练习题目
将下面这篇大数据开发环境搭建文章中“是否有像我一样,大数据架构原”至“ark完整大数据解决方案》。”之间的文字(首尾包括在内)一字不差地重新写出。

正文
====

最简大数据开发环境(一) Scala+Spark版

  

最简大数据开发环境(一) Scala+Spark版

最简大数据开发环境(二) Python+Spark版

  是否有像我一样,大数据架构原理看了千百遍,可每次想动手操练一番,就被Hadoop、Hive、Storm、Spark、Flink……一大堆的环境配置搞得晕头转向。那么有没有不用配置或者尽可能少配置的方案?

  我的方案是sbt+vscode,当然,需要Java开发环境。

  JAVA环境配置

  sbt安装

  VSCode下载

  以上三项配置好后,我就演示一下怎么一步一步构建一个Spark+Mongodb项目。对该方案方案感兴趣的可以看下唐建法的报告《Mongodb+Spark完整大数据解决方案》。

  • 打开VSCode,可以看到欢迎界面

  

  • Ctrl+Shift+X打开扩展插件选项,输入scala,安装Scala扩展插件

  

 

 

  •  Ctrl+Shift+`,或工具栏->终端->新终端,创建新终端

  

 

  • 切换到自己常用文件夹,我的是E:\project
  • #创建项目文件夹
    mkdir mongodbspark
  • cd .\mongodbspark\
  • #进入项目开发界面,会新打开一个VSCode窗口
    code .

====

摘录条目
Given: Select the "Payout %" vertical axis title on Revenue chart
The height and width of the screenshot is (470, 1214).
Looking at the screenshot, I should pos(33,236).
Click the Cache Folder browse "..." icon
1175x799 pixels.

====

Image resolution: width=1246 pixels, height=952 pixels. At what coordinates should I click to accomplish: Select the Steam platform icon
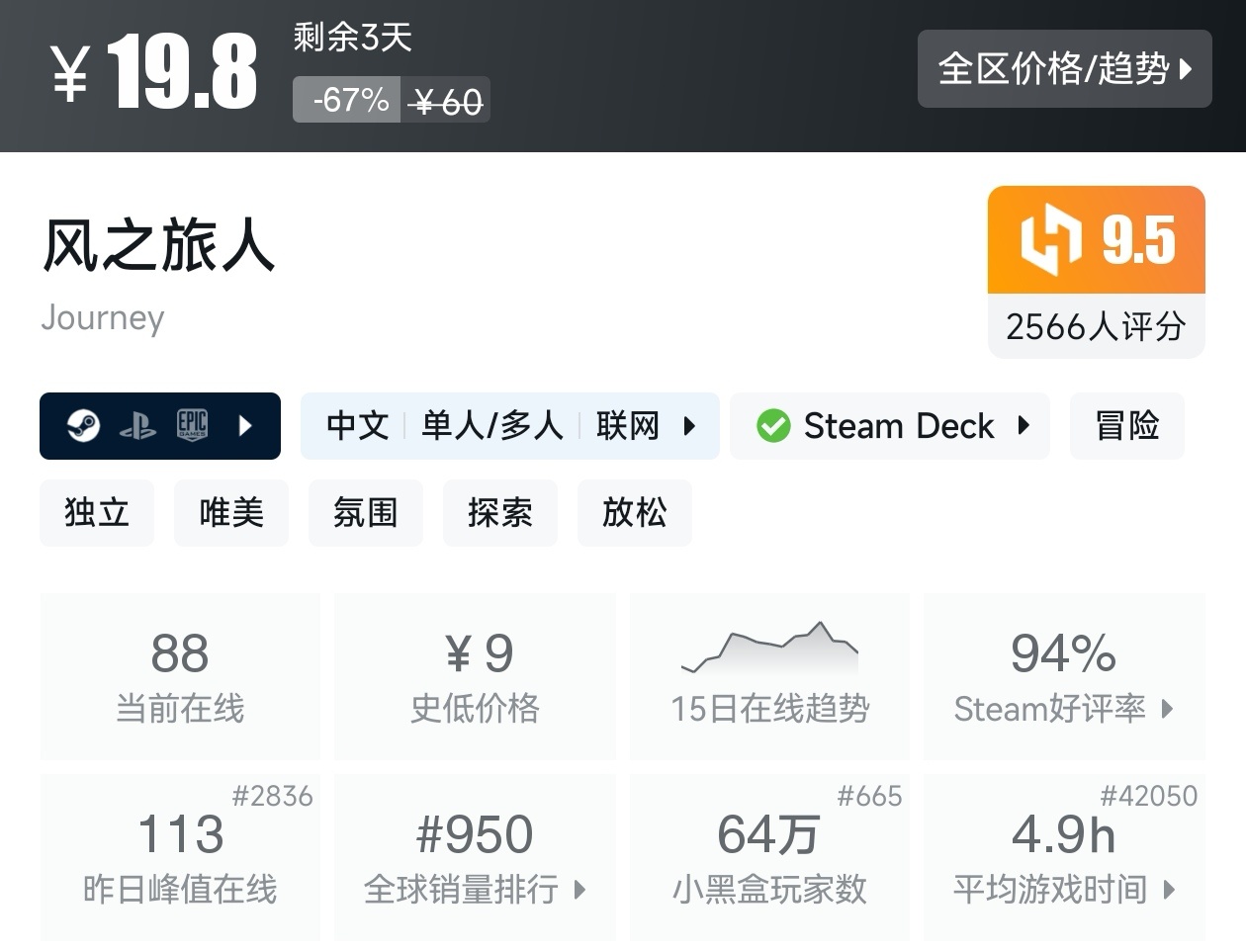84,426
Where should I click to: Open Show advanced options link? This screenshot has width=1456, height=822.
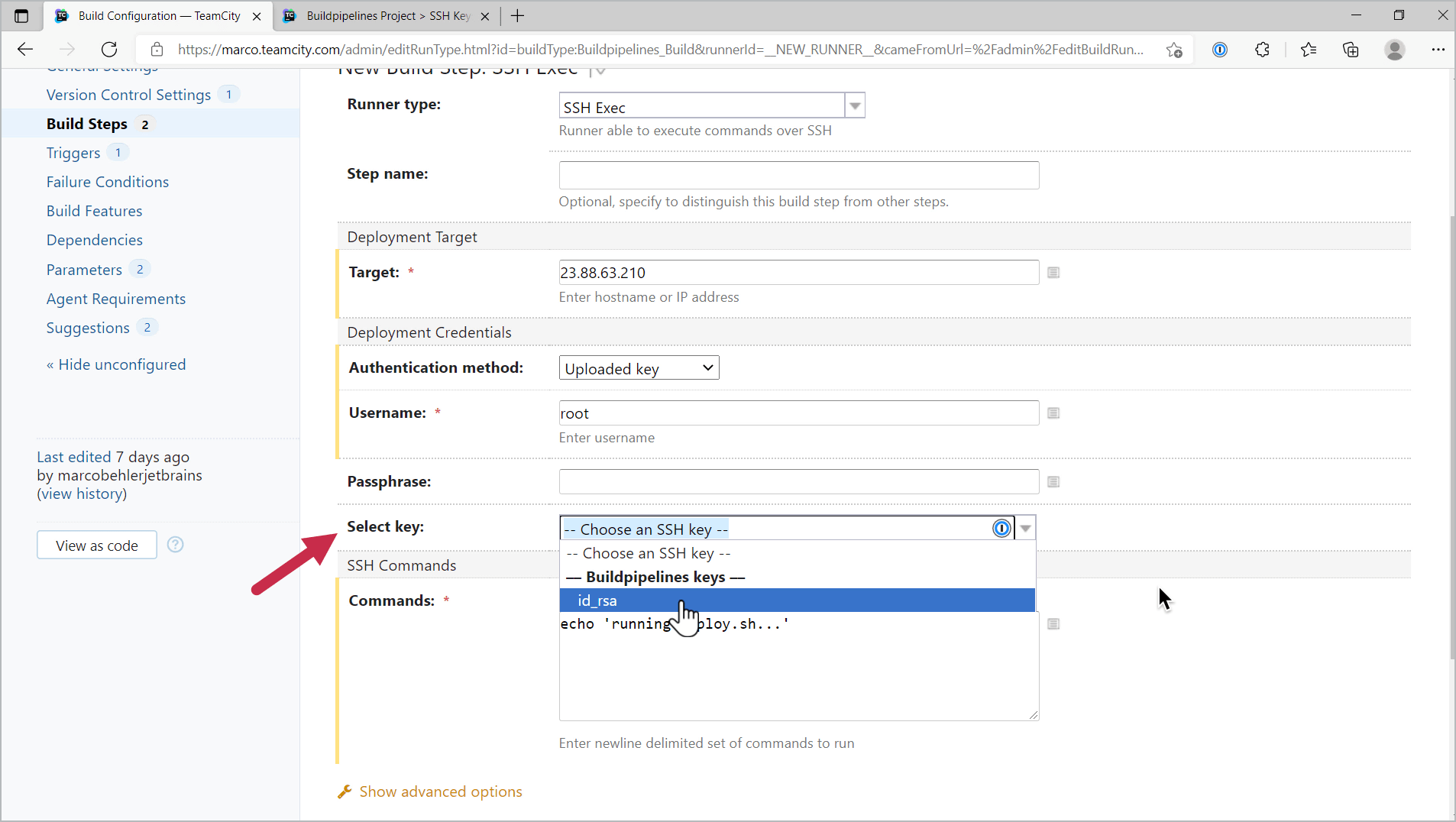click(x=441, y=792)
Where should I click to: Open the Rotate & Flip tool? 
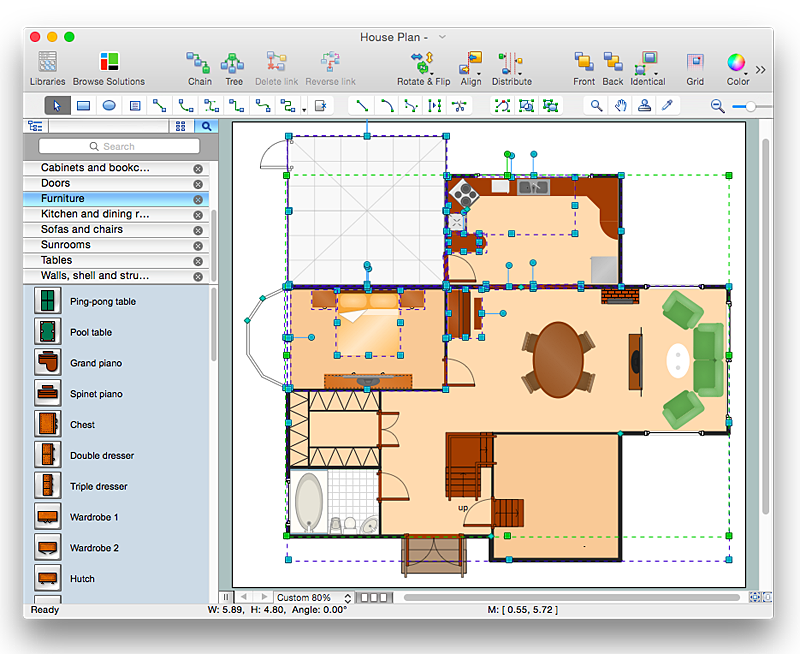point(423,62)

====

参考答案
是否有像我一样,大数据架构原理看了千百遍,可每次想动手操练一番,就被Hadoop、Hive、Storm、Spark、Flink……一大堆的环境配置搞得晕头转向。那么有没有不用配置或者尽可能少配置的方案?

  我的方案是sbt+vscode,当然,需要Java开发环境。

  JAVA环境配置

  sbt安装

  VSCode下载

  以上三项配置好后,我就演示一下怎么一步一步构建一个Spark+Mongodb项目。对该方案方案感兴趣的可以看下唐建法的报告《Mongodb+Spark完整大数据解决方案》。